26 giugno, 2006

Aristocrazia siliconica

Qualche giorno fa ho preso un treno per Milano, non ricordo bene per quale motivo: arrivo in stazione e, mentre sono in coda per comprare il biglietto, guardo la gente in coda e qualcosa attira la mia attenzione.

Per la precisione due protuberanze emisferiche sul corpo di una ragazza due persone dietro di me. Quando dico emisferiche vuole dire che se fosse stato possibile staccarle e unirle tra di loro si sarebbe ottenuta una sfera perfetta con cui si sarebbe potuto giocare una partita a pallamano: per il possesso di quella particolare palla tutto sarebbe stato accettato.

Le due protuberanze però non avrebbero fatto tanto scalpore se il vestito della ragazza non fosse stato tanto leggero e sorretto da due spalline che ripercorrevano i semidiametri immaginari delle sue tette rifatte a partire proprio da un centimetro sopra il capezzolo.
Avevamo a che fare con qualcosa che sembrava piuttosto la creazione di un maestro del manga che di un chirurgo brasiliano che misura le sue opere in kiloeuro.

Il mio sguardo, da esplorativo come era all'origine, si è trasformato prima in concupiscente e poi in platealmente esplicito al punto da poter attribuire ai miei occhi la fissità tipica dell'ottuso. Non è la prima volta che, dopo aver visto un paio di tette, mi va a puttane il ragionamento logico e la corteccia rettiliana prende il sopravvento.
Ciò nonostante riesco a dire "biglietto milano" ed ipoteco la mia presenza sull'interregionale.
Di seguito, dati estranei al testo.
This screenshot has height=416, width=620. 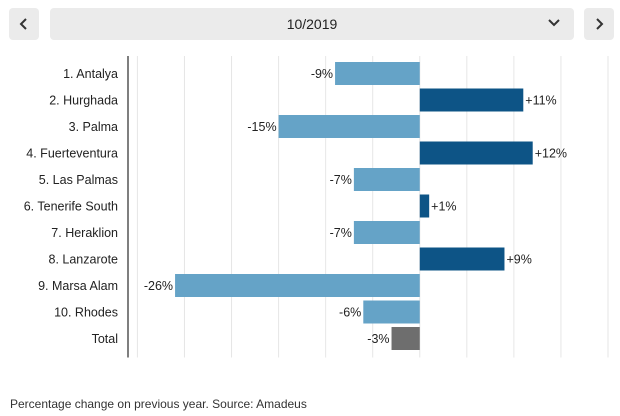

L'apparizione aveva cominciato a dettare scompiglio in tutta la stazione: con il biglietto in mano vado a cercare in edicola un fumetto da leggere durante il tragitto. Qui l'edicolante, una donna di sessant'anni, commenta la decadenza dei costumi.
Si immagina come sarà la situazione siliconica della poveretta fra quarant'anni, prevede un altro intervento di riduzione, commisera la giovane per la scelta dettata da fattori effimeri, accusa gli uomini di prestarsi al gioco e di essere una concausa di tanto scempio.
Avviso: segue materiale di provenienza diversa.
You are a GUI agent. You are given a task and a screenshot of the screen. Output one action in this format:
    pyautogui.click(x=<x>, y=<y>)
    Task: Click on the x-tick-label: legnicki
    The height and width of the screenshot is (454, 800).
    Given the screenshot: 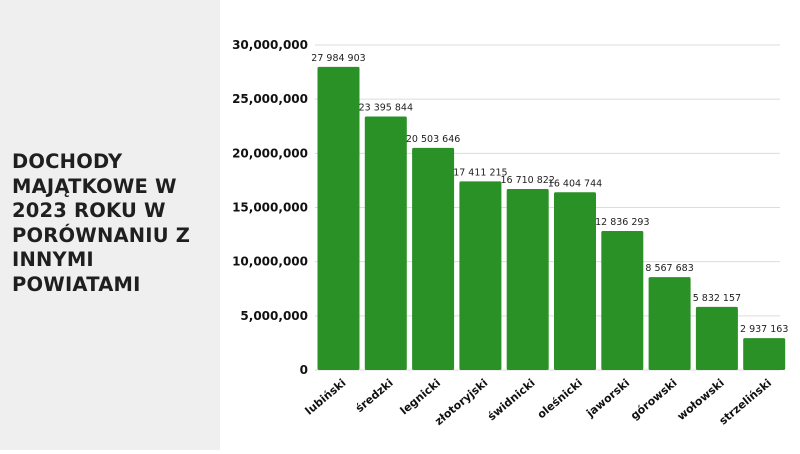 What is the action you would take?
    pyautogui.click(x=420, y=396)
Fortunatamente trovo il mio fumetto. Fortunatamente, nonostante il disorientamento provocato dai miei istinti animali, trovo anche il treno: mi è stato d'aiuto il fatto che sia lo stesso treno della ragazza di cui si parla.
Nell'attesa ripercorro la banchina un paio di volte: mi inbatto nella bionda, sì, ricordo il colore dei capelli, nonostante tutto, e provo a ricordare l'equazione della sfera, ma inutilmente. Il PNI non ha lasciato grandi tracce.
L'oggetto dell' osservazione ha dei lineamenti morbidi, né brutta né troppo bella, mi dà l'idea di una pornostar rumena.

Arriva il treno. Salgo, dietro l'oggetto (non è forse evidente il tentativo di volersi trasformare in oggetto del desiderio?), e mi ritrovo tra due vagoni.
A sinistra prima classe declassata a seconda, compatibile col mio biglietto, a destra prima classe e basta.

Dopo aver verificato l'assenza dell'aria condizionata a sinistra desisto e mi dirigo a destra. Lo stesso vale per la bionda e la sua amica - ho detto che era accompagnata da un'amica?
Quest'ultima è meno appariscente ma non meno interessante dal punto di vista antropologico: decide di lasciar perdere la prima declassata a causa della cattiva compagnia di quella "gente" che ha un biglietto così poco costoso.

Si siedono nella prima non declassata e io passo avanti.
Dopo un po' trovo un vagone di seconda con l'aria condizionata, mi immergo nel fumetto e ne esco poco prima dell'arrivo. Ritorno su miei passi e mi avvicino alla testa del treno: ripasso la bionda rotonda e l'amica che non si mischia alla plebe.

Attendendo l'arresto del treno alla medesima uscita di queste ultime, il sottoscritto sempre con la fissità tipica dell'ottuso negli occhi sente l'amica che commenta con disprezzo chi ha preso il loro posto: "guarda chi si è seduto, che schifo!".

Disgustorama.

Lasciando dietro di me l'aristocrazia del silicone, vado per la mia strada.